Thursday, December 29, 2011

The truth...

I am inclined to develop fictional novellas in my mind regarding the women whose quilt blocks or other sewing items are being sold at estate sales.  They are loved, kind, always lending a helping hand to a neighbor or family member.  The good deeds are endless and on the cusp of "Queen for a Day" material.  I've decided that as a creative person who spends hours sewing that I am projecting my wanna-be image  onto these women from the past. 

My fictional novella was tossed out the door this week when my husband brought home a pillowcase filled with crocheted items from his grandmother.  HIS GRANDMOTHER - a name over the years which was never synonymous with kind, loving - you get the picture.  His grandmother was a talented woman with the crochet hook?  Oh, let me explain.

My husband's grandmother is the smiling woman who is seated on the right - Helen Sloma Sedor (originally spelled Helene Sidor but the spelling changed to reflect her Americanization).  His Mom, Ann Sedor is the young girl standing on the left.  Ann was born in 1916, so I am guessing this photo was taken in the late 1920's.  Ann's Mom, Helen had eleven children,  nine who survived infancy.

Ann lived to the young age of 94 and her stories of her Mom don't match the face of this smiling woman!    There are accounts of her unfriendly behavior towards her daughter and son-in-laws (she refused to speak to them even after marriage), how children were babysat by tying them to the backyard tree and one of the saddest stories I learned from a next door neighbor.  He said his mother's clothes hanging on the line would  frequently be met with Helen's coal dust flying from her bucket.  He never understood why she always did this causing his mother more laundry to be rewashed. 

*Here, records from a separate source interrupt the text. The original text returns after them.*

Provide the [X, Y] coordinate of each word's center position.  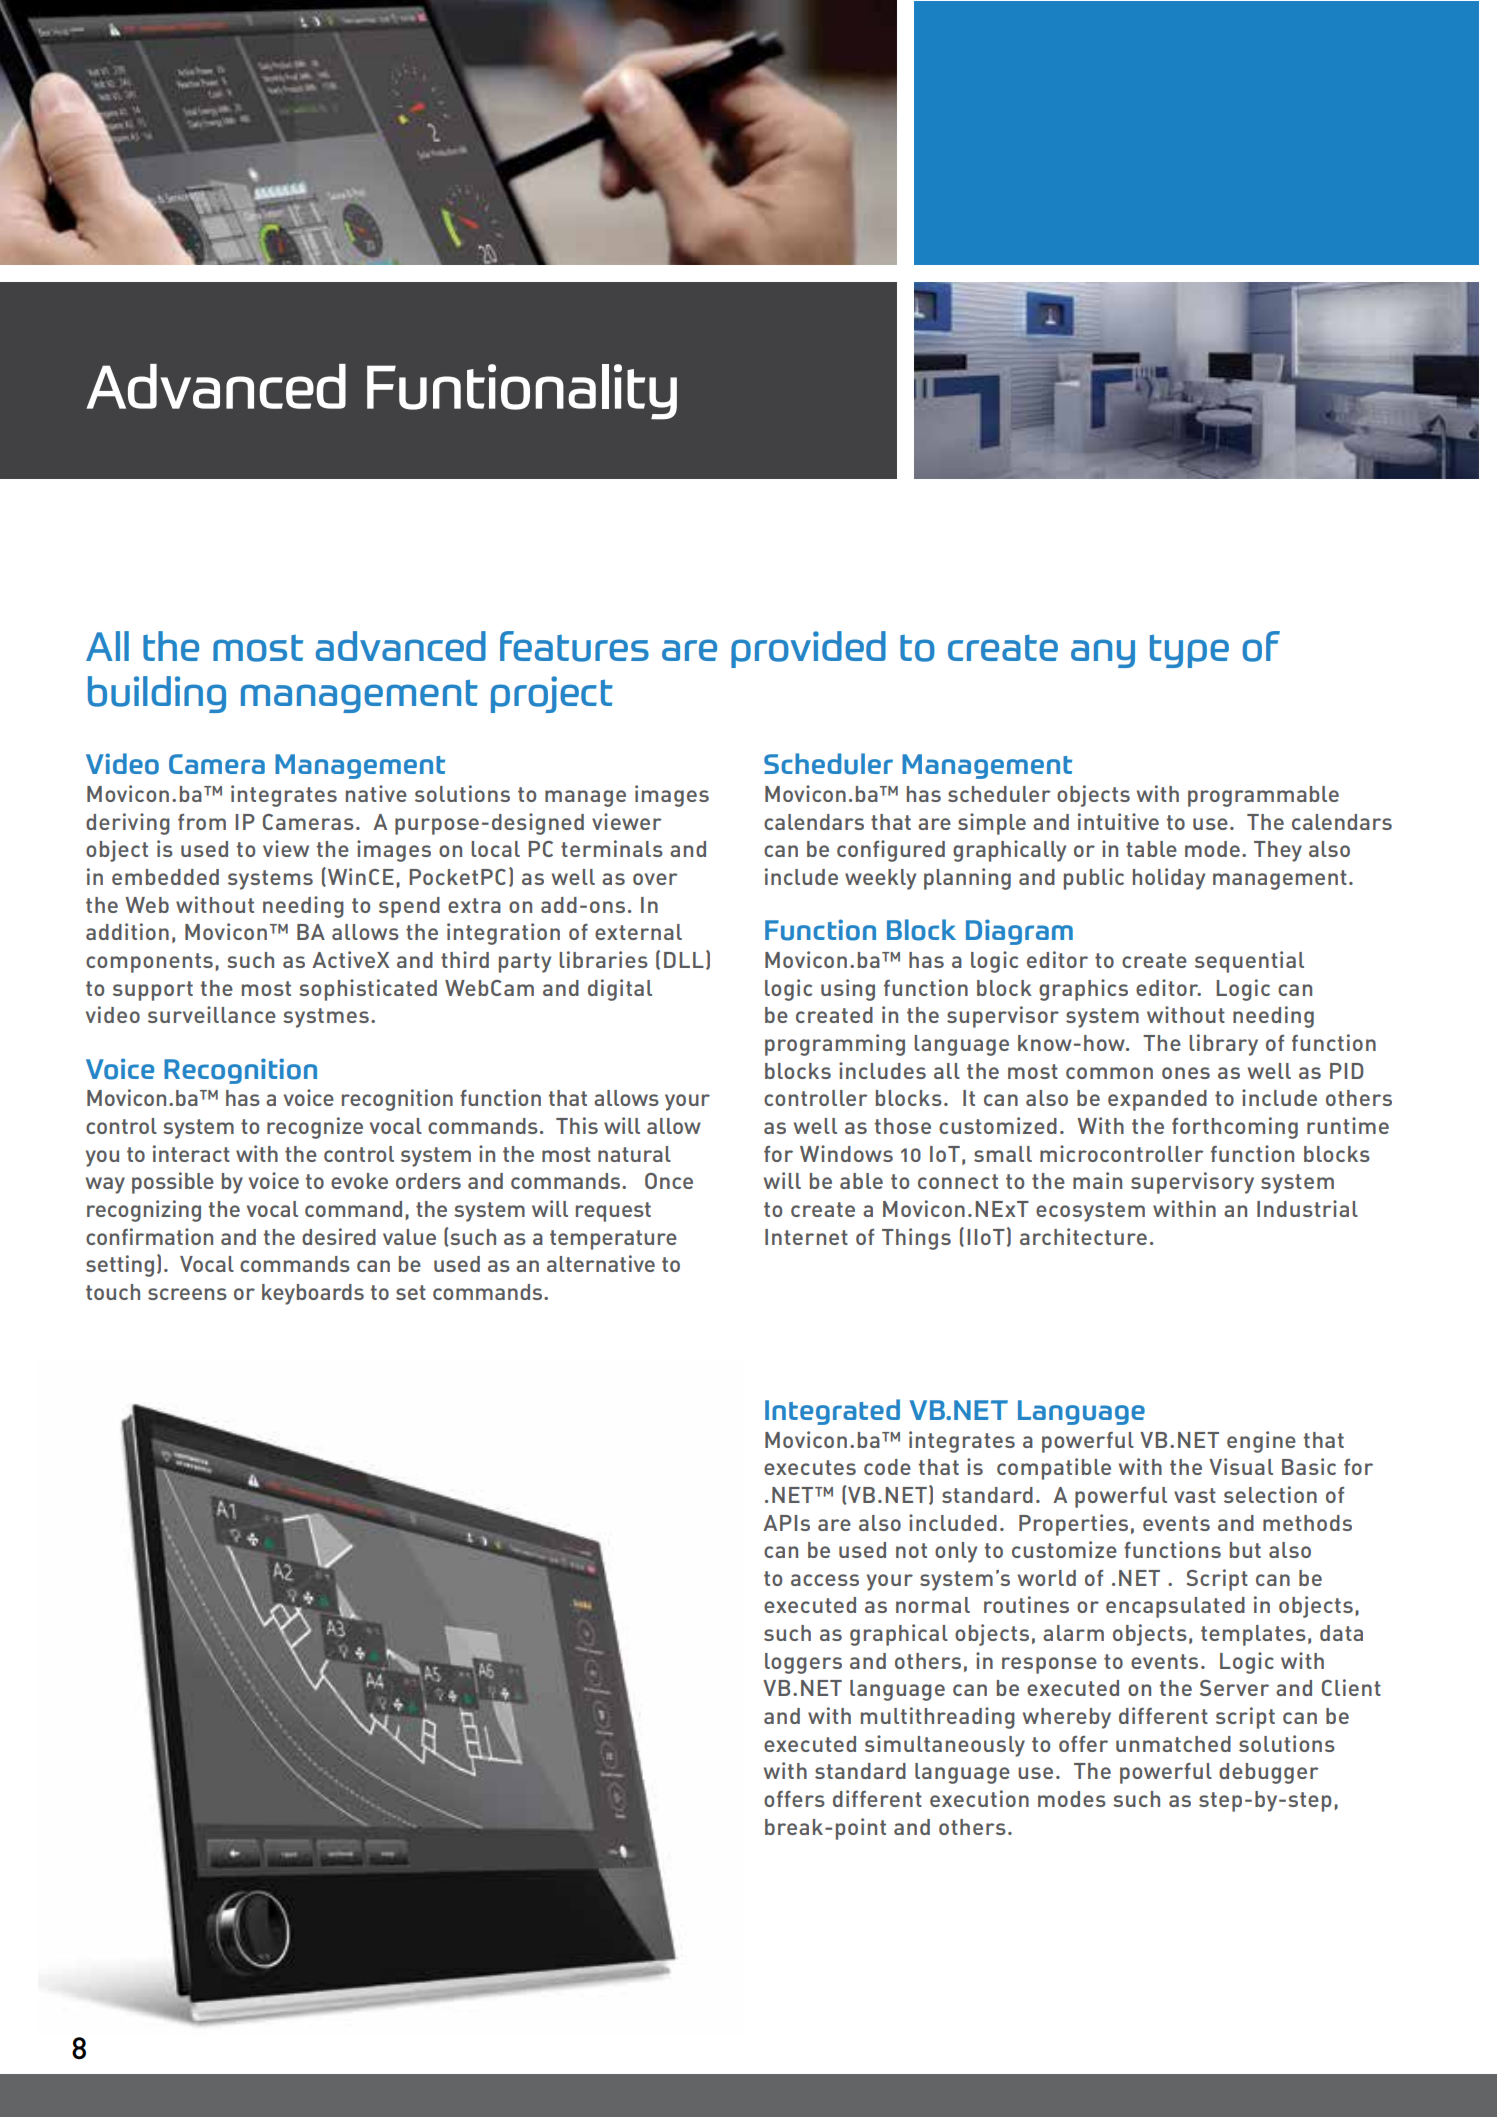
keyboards [313, 1294]
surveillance [212, 1014]
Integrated [832, 1412]
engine [1261, 1442]
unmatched [1173, 1744]
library [1223, 1045]
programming [835, 1045]
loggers [803, 1663]
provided [808, 649]
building [157, 694]
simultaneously [945, 1746]
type [1189, 651]
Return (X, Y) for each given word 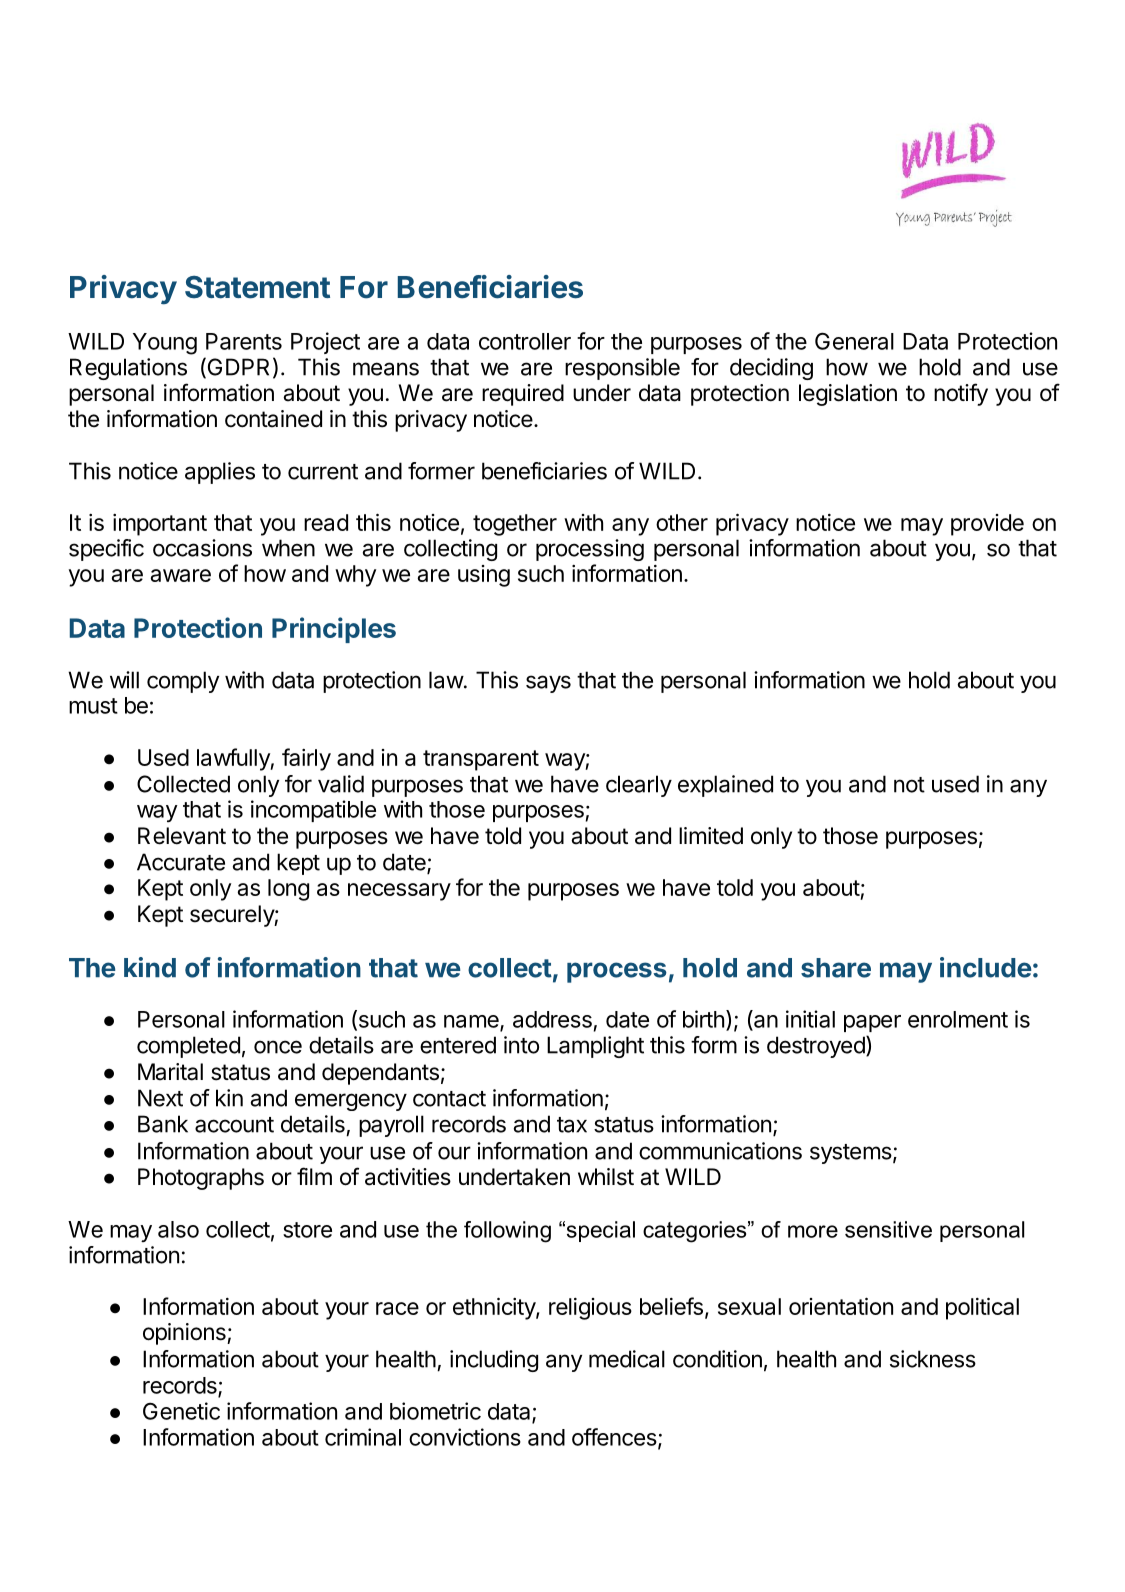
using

As you can see, no kind words have ever....yes ever, been spoken about this woman

And despite her pack with the devil or whatever was the source of her unhappiness, she married a man who my husband and mother-in-law, if not everyone who knew him, liked and admired.  My husband fondly recalls outings to the ball park and eating candy bars, having his grandfather cut his hair or holiday time when all the grandchildren were lined up and each given a dollar (which was big bucks back then and could buy some amazing toys at the five and dime.   

And, shocked as I am, she crocheted and she did it well. Colors were changed with ease with knots hidden and patterns were consistent. 

A ruffled crocheted pattern from the late 40's early 50's.

I'm not sure how functional this doily was, but it is colorful.

A favorite of many, the pineapple design in a dresser scarf.

Part of the pillowcase contents.

So I will wash these items of family history and put them aside.  The truth.....  she was not novella material, but oh she knew how to use a hook!


  1. It always amazes me how the sourest of people end up with the nicest spouses (maybe nobody else could stand them?) Anyway, I think I'll continue to pretend that all quilters are kind, lovely and generous (it is fiction, after all!)

  2. I find needlework relaxing and a diversion from the world around me. It perplexes me that Helen wasn't able to allow her unhappiness to be released through her creativity.

  3. that colorful doily as functional as a wedding veil, duh!!

  4. I'm hiding them until the wedding is over!!!